LEARN MORE ABOUT CONTEXT

Links—the defining trait of the internet—can also set up an adoption theory.

Under Regulatory Notice 11-39, “Firms may not establish a link to any third-party site that the firm knows or has reason to know contains false or misleading content. A firm should not include a link on its website if there are any red flags that indicate the linked site contains false or misleading content.”

Regulatory Notice 17-18 explicitly extended that analysis to social media sites, noting that “By sharing or linking to specific content, the firm has adopted the content and would be responsible for ensuring that, when read in context with the statements in the originating post, the content complies with the same standards as communications created by, or on behalf of, the firm.”

Archives, then, must include not just a firm’s social media posts, but also all of the comments and reactions that form the “facts and circumstances” surrounding those posts. Likewise, firms must retain records of both the pages that it explicitly authors as well as any pages that its own pages link to.

Supervising Communications: The Need for Navigable Archives

Recordkeeping may be at the heart of compliance, but it doesn’t do any good for firms to merely create records and then ignore them until they’re subject to a regulatory investigation. Rather, firms need archives that work—that are reviewable, navigable, and functional—so that they can use them to monitor and supervise ongoing communications. Why?

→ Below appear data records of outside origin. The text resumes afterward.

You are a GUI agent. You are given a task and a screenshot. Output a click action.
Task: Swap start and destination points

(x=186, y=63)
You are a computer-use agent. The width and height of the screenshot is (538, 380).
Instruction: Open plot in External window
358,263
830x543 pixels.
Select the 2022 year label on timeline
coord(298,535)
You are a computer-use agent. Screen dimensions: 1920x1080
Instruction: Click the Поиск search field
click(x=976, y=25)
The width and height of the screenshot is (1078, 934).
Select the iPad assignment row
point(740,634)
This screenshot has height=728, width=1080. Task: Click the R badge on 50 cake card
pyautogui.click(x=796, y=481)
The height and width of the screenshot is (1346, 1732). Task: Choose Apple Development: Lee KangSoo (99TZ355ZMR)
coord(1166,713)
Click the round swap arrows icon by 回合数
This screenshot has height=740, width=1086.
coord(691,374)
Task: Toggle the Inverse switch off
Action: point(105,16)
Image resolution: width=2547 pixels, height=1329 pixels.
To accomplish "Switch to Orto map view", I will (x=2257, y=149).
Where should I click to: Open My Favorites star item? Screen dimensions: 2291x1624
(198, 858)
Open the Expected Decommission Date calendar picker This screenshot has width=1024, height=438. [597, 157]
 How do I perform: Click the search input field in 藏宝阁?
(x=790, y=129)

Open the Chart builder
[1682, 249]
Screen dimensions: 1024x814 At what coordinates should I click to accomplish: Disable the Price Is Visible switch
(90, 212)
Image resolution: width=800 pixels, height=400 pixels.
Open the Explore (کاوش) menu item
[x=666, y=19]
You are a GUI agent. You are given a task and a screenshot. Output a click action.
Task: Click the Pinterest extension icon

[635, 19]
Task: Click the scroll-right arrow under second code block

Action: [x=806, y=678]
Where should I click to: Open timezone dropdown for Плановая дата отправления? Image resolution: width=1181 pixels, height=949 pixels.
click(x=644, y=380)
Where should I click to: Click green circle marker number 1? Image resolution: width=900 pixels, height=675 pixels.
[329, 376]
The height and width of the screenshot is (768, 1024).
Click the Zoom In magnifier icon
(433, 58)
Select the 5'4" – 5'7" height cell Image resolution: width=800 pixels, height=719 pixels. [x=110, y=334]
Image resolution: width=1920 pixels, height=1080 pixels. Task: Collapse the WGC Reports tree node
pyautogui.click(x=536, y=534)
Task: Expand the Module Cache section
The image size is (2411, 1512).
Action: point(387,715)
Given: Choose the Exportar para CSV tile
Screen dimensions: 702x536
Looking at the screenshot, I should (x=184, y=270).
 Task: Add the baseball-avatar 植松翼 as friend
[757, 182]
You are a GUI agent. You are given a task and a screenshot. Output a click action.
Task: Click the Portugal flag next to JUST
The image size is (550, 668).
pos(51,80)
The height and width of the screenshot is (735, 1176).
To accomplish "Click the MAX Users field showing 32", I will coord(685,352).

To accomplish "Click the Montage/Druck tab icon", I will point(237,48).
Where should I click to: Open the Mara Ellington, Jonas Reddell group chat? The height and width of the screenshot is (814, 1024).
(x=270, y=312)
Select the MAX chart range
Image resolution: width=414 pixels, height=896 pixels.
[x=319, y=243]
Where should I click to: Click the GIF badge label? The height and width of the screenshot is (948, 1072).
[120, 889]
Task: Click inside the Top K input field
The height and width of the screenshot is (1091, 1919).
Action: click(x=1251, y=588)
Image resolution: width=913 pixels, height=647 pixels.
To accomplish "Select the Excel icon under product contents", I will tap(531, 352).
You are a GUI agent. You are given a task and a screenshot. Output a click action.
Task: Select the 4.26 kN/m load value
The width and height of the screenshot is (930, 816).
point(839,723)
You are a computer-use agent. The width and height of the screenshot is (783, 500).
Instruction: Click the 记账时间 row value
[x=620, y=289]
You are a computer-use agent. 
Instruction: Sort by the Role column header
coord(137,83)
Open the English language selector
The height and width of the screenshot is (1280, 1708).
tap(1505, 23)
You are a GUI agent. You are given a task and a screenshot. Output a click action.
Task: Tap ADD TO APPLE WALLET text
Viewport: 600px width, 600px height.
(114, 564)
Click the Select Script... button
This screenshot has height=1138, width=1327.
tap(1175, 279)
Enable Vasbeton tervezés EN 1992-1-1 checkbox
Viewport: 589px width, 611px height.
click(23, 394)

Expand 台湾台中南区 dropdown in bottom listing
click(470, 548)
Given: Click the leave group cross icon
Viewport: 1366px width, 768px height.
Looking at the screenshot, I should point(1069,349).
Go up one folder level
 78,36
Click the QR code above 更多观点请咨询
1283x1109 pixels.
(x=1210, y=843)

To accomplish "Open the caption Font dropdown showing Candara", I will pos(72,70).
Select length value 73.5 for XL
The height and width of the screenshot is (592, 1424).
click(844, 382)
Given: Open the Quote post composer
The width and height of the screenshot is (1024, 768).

Regulatory Notice 10-06 requires that “Firms must adopt policies and procedures reasonably designed to ensure that their associated persons who participate in social media sites for business purposes are appropriately supervised, have the necessary training and background to engage in such activities, and do not present undue risks to investors.”

Regulatory Notice 11-39 clarified that “FINRA considers unscripted participation in an interactive electronic forum to come within the definition of ‘public appearance’ under NASD Rule 2210.” While these communications do not require pre-approval, firms must supervise their personnel “to ensure that interactive electronic communications do not violate FINRA or SEC rules, including the content requirements of NASD Rule 2210, such as the prohibition on misleading statements or claims and the requirement that communications be fair and balanced.”

Many failures of supervision are minor...until they're not. Recently, one firm was fined $300,000 for failing to reasonably supervise an associated person who conspired with a third party—who turned out to be a con man—to defraud a customer. The firm didn’t just inadequately supervise the associated person, either. It “failed to reasonably investigate” her conduct, did not “respond to ‘red flags’” regarding her actions, and did not “appropriately escalate” communications. The end result? Millions of the customer’s dollars were misappropriated. This is why firms must have the ability to review their online communications, identify those that may warrant concern, and follow up where needed. And some associated persons require even more than the standard level of supervision.

Regulatory Notice 18-15 requires that associated persons with “a history of past misconduct” should be subject to “heightened supervision.” Compliance requires that firms have the means to identify associated persons requiring that heightened supervision, as well as a method to confirm that they have reviewed their communications and provided the appropriate supervision.

We’re curious to see how FINRA's rules and regulations evolve with the new, emerging technology being used by the organizations it governs. It’s easy enough to review emails, but emails aren't the only way to exchange information online anymore, and supervising those other types of online communications requires a bit more technical expertise. Rather than wading through stacks of screenshots or PDF files, you need functional archives that allow you to navigate in real time, click through links, and explore social media content.

To put it simply, adequate supervision demands archives with integrity.